Défis:
a. Traduisez en anglais cette phrase du texte sur le prêt relais : « C’était notamment le cas dans l’affaire sur laquelle la 1ère Chambre civile de la Cour de cassation s’est prononcée le 26 janvier dernier. »
b. Recopiez mot pour mot le passage du texte sur le prêt relais qui va de « Prêt relais contracté » jusqu’à « 26 janvier dernier. ».
c. Poursuivez, s’il vous plaît, le texte sur le prêt relais après sa dernière phrase.

Prêt relais contracté pour l’acquisition d’un bien indivis : une dépense de conservation ouvrant droit à indemnité 

Si l’indivision est généralement assimilée à une condition subie, elle peut également être volontaire et résulter d’une acquisition en commun. Dans une telle situation, les problématiques entourant les modalités de financement de l’acquisition sont rarement appréhendées en amont, et c’est au juge qu’il appartient de départager.

C’était notamment le cas dans l’affaire sur laquelle la 1ère Chambre civile de la Cour de cassation s’est prononcée le 26 janvier dernier.

Trois personnes avaient acquis un bien immobilier en indivision. Pour ce faire, trois prêts avaient été contractés : deux prêts amortissables et un prêt relais. Après le décès de l’un des indivisaires, ses héritiers avait fait valoir une créance à l’encontre de l’indivision au titre du remboursement effectué par leur défunt parent sur ses fonds personnels, tant des prêts amortissables que du prêt relais. La Cour d’appel avait fait droit à leur demande.

Les autres indivisaires avaient alors formé un pourvoi en cassation en considérant que le prêt relais constituait une dépense d’acquisition, et non une dépense de conservation, et ne devait donc pas donner lieu à indemnité.

Données fournies:

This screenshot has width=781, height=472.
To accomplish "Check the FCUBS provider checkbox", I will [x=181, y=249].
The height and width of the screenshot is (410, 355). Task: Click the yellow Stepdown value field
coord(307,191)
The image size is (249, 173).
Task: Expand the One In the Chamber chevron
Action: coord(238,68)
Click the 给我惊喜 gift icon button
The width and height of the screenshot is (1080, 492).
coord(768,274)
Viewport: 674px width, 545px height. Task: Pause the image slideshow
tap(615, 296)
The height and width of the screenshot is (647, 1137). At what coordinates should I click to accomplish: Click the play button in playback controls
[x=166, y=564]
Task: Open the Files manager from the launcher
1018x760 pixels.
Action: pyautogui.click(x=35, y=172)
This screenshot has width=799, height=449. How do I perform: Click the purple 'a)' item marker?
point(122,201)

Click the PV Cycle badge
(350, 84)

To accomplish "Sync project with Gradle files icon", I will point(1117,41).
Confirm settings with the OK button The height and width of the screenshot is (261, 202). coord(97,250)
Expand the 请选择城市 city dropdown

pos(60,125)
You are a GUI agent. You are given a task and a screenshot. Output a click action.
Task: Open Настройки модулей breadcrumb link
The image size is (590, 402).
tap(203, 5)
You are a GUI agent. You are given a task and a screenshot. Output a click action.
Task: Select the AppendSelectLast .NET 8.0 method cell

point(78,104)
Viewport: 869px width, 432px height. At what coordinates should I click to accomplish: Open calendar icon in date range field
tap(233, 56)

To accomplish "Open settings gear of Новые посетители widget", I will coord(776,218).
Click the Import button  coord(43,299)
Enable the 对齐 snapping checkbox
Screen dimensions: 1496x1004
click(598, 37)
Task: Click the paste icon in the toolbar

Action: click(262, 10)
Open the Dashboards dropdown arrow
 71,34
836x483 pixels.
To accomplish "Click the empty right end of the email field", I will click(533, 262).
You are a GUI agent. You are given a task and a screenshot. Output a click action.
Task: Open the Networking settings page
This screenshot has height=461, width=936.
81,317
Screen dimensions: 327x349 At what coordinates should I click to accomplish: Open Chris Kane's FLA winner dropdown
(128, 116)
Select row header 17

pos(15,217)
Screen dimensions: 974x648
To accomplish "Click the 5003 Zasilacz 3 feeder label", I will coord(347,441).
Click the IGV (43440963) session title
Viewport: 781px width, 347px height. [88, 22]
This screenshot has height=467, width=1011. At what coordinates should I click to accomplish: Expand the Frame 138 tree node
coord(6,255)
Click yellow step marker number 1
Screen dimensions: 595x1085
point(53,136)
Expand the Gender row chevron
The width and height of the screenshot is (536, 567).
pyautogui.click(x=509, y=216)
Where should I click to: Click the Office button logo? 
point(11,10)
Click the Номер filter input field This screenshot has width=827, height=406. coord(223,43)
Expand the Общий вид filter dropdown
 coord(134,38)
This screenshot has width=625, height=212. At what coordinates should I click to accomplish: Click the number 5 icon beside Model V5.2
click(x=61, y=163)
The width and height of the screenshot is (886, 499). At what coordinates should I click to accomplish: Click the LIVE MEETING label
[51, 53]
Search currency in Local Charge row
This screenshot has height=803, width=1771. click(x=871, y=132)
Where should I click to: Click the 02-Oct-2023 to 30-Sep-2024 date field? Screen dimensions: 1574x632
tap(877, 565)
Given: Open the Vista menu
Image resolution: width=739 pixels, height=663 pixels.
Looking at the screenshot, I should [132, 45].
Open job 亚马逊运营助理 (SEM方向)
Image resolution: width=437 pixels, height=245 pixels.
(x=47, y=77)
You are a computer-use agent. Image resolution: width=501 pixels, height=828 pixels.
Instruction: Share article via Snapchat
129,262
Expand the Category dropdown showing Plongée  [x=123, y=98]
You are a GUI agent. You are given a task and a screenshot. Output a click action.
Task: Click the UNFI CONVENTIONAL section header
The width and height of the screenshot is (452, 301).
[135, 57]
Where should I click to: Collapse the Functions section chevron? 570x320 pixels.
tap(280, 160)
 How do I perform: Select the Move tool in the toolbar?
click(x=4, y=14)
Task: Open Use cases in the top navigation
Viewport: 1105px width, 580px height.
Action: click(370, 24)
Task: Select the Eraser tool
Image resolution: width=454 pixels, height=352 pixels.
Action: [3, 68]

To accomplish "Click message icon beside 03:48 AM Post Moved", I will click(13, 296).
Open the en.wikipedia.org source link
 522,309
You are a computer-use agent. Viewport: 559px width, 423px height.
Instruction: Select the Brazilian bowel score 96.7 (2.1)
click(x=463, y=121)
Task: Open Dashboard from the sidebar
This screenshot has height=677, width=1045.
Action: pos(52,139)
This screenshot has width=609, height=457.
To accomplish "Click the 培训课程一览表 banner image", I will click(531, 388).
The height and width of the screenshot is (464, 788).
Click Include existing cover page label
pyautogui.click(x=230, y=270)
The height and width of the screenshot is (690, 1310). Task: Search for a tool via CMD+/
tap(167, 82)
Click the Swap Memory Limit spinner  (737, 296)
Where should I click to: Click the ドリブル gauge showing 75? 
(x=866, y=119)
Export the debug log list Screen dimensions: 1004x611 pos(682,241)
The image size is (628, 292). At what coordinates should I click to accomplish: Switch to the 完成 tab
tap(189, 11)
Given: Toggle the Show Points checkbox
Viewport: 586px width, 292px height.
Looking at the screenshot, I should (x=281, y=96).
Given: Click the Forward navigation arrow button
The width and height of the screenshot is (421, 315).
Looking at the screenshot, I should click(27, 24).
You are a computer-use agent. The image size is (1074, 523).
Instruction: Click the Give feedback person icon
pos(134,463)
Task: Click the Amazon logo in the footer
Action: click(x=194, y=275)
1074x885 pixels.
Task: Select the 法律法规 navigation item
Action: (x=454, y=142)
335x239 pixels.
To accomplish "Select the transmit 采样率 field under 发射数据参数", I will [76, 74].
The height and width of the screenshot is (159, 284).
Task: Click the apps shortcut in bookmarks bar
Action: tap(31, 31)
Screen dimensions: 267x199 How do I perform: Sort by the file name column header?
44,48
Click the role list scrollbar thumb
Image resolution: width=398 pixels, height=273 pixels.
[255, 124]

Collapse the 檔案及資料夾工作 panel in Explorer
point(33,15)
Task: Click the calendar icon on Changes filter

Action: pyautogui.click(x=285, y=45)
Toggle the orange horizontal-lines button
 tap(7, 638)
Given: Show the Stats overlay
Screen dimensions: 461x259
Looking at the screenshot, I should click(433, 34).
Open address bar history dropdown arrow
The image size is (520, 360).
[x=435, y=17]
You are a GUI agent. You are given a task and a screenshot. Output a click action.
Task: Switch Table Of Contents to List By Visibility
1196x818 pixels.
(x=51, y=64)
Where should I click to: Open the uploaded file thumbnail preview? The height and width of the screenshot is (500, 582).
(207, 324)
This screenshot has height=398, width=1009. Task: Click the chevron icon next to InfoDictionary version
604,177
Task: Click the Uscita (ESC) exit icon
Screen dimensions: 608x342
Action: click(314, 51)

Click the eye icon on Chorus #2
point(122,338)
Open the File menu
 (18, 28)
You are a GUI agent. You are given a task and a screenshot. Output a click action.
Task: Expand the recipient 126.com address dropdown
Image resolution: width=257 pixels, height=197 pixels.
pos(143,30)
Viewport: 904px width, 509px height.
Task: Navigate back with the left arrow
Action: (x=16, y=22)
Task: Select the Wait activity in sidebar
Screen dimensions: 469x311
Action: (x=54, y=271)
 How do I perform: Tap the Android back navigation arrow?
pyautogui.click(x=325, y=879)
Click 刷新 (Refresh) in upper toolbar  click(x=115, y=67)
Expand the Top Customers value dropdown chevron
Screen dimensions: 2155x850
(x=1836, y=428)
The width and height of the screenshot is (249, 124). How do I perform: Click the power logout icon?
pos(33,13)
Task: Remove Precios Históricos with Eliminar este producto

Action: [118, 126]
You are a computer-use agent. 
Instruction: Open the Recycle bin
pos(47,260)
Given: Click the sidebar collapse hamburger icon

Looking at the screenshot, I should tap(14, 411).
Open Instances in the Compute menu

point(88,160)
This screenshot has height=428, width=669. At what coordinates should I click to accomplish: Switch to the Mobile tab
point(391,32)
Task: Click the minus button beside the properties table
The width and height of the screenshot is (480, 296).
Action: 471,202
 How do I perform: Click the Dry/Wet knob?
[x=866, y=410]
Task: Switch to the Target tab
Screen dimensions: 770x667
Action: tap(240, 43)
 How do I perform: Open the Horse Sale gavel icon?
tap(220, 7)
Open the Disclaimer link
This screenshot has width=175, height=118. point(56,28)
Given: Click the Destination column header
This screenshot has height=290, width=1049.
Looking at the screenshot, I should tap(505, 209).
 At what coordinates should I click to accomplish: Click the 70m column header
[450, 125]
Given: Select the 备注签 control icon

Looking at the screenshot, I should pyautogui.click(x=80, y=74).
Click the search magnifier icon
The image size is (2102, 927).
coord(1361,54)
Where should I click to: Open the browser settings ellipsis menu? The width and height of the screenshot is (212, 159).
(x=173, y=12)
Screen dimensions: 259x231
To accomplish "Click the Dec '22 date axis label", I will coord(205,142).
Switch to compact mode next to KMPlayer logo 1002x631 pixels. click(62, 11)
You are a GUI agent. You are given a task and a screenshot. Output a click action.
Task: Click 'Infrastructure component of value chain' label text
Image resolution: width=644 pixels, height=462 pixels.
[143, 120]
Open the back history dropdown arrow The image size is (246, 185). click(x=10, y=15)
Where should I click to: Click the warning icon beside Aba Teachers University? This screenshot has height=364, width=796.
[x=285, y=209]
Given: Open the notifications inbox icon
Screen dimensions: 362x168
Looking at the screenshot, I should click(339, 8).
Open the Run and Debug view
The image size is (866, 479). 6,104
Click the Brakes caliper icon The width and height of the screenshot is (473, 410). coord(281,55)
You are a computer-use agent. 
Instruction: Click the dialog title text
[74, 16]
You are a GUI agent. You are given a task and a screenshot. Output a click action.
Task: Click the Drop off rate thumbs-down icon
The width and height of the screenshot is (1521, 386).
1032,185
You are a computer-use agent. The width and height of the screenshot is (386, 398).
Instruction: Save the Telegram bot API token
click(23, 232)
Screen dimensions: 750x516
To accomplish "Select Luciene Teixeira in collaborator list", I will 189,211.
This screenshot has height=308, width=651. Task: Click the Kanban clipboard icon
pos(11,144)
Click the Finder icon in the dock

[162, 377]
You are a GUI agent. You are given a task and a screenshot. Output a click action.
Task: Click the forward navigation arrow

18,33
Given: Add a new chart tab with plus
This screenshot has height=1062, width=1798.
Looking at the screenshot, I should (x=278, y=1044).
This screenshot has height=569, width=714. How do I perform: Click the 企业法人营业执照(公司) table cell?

Réponses par tâche:
a. This was notably the case in the matter on which the First Civil Chamber of the Court of Cassation ruled this past January 26.

b.
Prêt relais contracté pour l’acquisition d’un bien indivis : une dépense de conservation ouvrant droit à indemnité 

Si l’indivision est généralement assimilée à une condition subie, elle peut également être volontaire et résulter d’une acquisition en commun. Dans une telle situation, les problématiques entourant les modalités de financement de l’acquisition sont rarement appréhendées en amont, et c’est au juge qu’il appartient de départager.

C’était notamment le cas dans l’affaire sur laquelle la 1ère Chambre civile de la Cour de cassation s’est prononcée le 26 janvier dernier.

c.
Les magistrats de la première chambre civile de la Cour de cassation ont confirmé la décision rendue par la Cour d’appel. Se fondant sur l’article 815-13 du Code Civil, la Cour juge que le règlement d’échéances d’emprunts ayant permis l’acquisition d’un immeuble indivis, effectué par un indivisaire au moyen de ses deniers personnels, constitue une dépense nécessaire à la conservation de ce bien. La succession de l’indivisaire défunt était donc titulaire d’une créance sur l’indivision à hauteur des sommes remboursées, créance qui pourra être payée sur l’actif par prélèvement sans attendre le partage (article 815-17 du Code civil).

La Cour avait déjà jugé (Civ. 1re, 7 juin 2006, n° 04-11.524) que, dès lors que des deniers personnels ont été utilisés pour le remboursement d’un prêt ayant servi à l’acquisition d’un bien indivis, l’indivision doit indemniser l’indivisaire ayant procédé au remboursement ; et cela, sans distinction quant à la nature du prêt (prêt amortissable ou prêt relais).

Si l’indivision reste un outil pertinent (le recours à la SCI ne se justifiant pas systématiquement), les enjeux juridiques et financiers, potentiellement complexes, doivent faire l’objet d’une attention toute particulière, afin d’éviter que l’investissement commun ne se termine au tribunal.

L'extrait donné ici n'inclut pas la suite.